Living Lab in Birmingham

Examples included: how a mobile bakery in Amsterdam brought people together to take action, how historic buildings were re-purposed in Glasgow to offer a different future for the neighbourhood, how healthy lifestyle opportunities in Birmingham helped women from under-served communities realise their potential, and how resources were re-used and shared in Copenhagen to build a sustainable neighbourhood food economy. 

Seen together these examples begin to demonstrate a different way of thinking and showing how cities may be transformed:

First, how transformation may come from giving meaning to action and a pathway to a more liveable neighbourhood. 

Second, nurturing rather than extracting resources.

Third, engaging with people as community members to foster a sense of belonging and solidarity.

Finally, recognising and valuing different kinds of knowledge and harnessing them to respond creatively to social problems.

These practices did not begin with, focus upon, or end with those formal institutions that govern a city. Indeed, they often reflected institutional limits. Instead, they were guided by a belief in fostering power in communities towards a shared vision of a different future. 

The understanding of change expressed here, brings together a recognition of the role of people in catalysing urban transformation by bringing together different resources in a way that is purposeful, but also allows for a process of becoming that emerges over time. The work and resources we draw attention to here were often precarious, hidden, unvalued and yet hard to replace. Opportunities to experiment, to nurture, to fail, to reflect were all crucial, but we should acknowledge are also under severe pressure.

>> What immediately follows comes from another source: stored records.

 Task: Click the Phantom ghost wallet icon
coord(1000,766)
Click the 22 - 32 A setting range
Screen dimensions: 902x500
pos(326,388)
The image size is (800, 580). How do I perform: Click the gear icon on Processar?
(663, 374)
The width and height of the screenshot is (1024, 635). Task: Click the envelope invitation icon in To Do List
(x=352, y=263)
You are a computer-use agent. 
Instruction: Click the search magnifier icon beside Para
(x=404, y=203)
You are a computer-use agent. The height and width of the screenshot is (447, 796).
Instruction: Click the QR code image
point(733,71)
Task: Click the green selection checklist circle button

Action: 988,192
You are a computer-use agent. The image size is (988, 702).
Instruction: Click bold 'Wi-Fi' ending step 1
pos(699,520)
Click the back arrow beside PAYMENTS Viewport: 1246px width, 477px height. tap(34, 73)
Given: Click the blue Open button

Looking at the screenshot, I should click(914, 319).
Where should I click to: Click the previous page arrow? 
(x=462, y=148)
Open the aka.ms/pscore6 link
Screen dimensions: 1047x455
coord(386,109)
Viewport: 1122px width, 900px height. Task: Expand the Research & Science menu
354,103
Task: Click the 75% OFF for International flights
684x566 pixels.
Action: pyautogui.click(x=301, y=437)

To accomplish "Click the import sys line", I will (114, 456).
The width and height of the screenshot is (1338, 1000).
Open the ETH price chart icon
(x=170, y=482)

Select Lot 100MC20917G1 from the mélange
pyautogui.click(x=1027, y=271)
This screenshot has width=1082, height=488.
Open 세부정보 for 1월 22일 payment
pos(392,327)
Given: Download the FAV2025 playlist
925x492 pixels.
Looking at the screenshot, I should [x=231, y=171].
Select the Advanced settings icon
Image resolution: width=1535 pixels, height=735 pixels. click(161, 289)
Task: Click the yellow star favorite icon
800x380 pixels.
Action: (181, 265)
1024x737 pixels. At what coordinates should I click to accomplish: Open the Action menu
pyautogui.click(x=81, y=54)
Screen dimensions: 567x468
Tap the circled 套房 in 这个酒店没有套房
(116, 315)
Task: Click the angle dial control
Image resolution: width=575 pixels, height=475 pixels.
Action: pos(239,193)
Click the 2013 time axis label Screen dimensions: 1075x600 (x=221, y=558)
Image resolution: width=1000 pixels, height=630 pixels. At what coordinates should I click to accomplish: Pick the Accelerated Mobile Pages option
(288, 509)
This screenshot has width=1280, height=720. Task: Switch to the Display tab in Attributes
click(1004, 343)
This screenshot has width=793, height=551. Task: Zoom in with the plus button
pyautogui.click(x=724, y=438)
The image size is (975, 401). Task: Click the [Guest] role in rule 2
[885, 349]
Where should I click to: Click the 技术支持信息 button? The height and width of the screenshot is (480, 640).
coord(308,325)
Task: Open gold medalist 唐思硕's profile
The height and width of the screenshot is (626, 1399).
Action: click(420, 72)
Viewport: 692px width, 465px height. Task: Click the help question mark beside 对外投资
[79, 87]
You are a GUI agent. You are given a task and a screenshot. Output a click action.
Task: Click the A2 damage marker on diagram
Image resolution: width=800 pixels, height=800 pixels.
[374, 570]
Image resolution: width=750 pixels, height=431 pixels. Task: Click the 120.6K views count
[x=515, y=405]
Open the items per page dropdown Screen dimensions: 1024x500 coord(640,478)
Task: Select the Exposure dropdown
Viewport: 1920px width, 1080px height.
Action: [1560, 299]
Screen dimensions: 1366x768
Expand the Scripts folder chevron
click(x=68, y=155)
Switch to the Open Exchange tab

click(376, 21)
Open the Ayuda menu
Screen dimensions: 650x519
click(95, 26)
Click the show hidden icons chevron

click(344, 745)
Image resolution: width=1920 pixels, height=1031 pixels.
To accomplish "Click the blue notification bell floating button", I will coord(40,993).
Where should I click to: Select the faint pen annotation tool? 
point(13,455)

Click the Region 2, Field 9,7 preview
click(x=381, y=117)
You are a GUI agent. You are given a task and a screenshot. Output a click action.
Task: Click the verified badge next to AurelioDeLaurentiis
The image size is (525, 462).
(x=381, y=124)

Our research brings together the history of different urban neighbourhoods, and their potential, and recognised the actual whilst considering the possible. We hope these insights contribute to ongoing learning and critical imagination in how we can approach the future of cities differently. Our article, ‘Working the urban assemblage: a transnational study of transforming practices’ by Catherine Durose, Mark van Ostaijen, Merlijn van Hulst, Oliver Escobar and Annika Agger has now been published in Urban Studies, and is available open access.

Catherine is Reader in Policy Sciences at INLOGOV, with a specific interest in urban governance and public policy.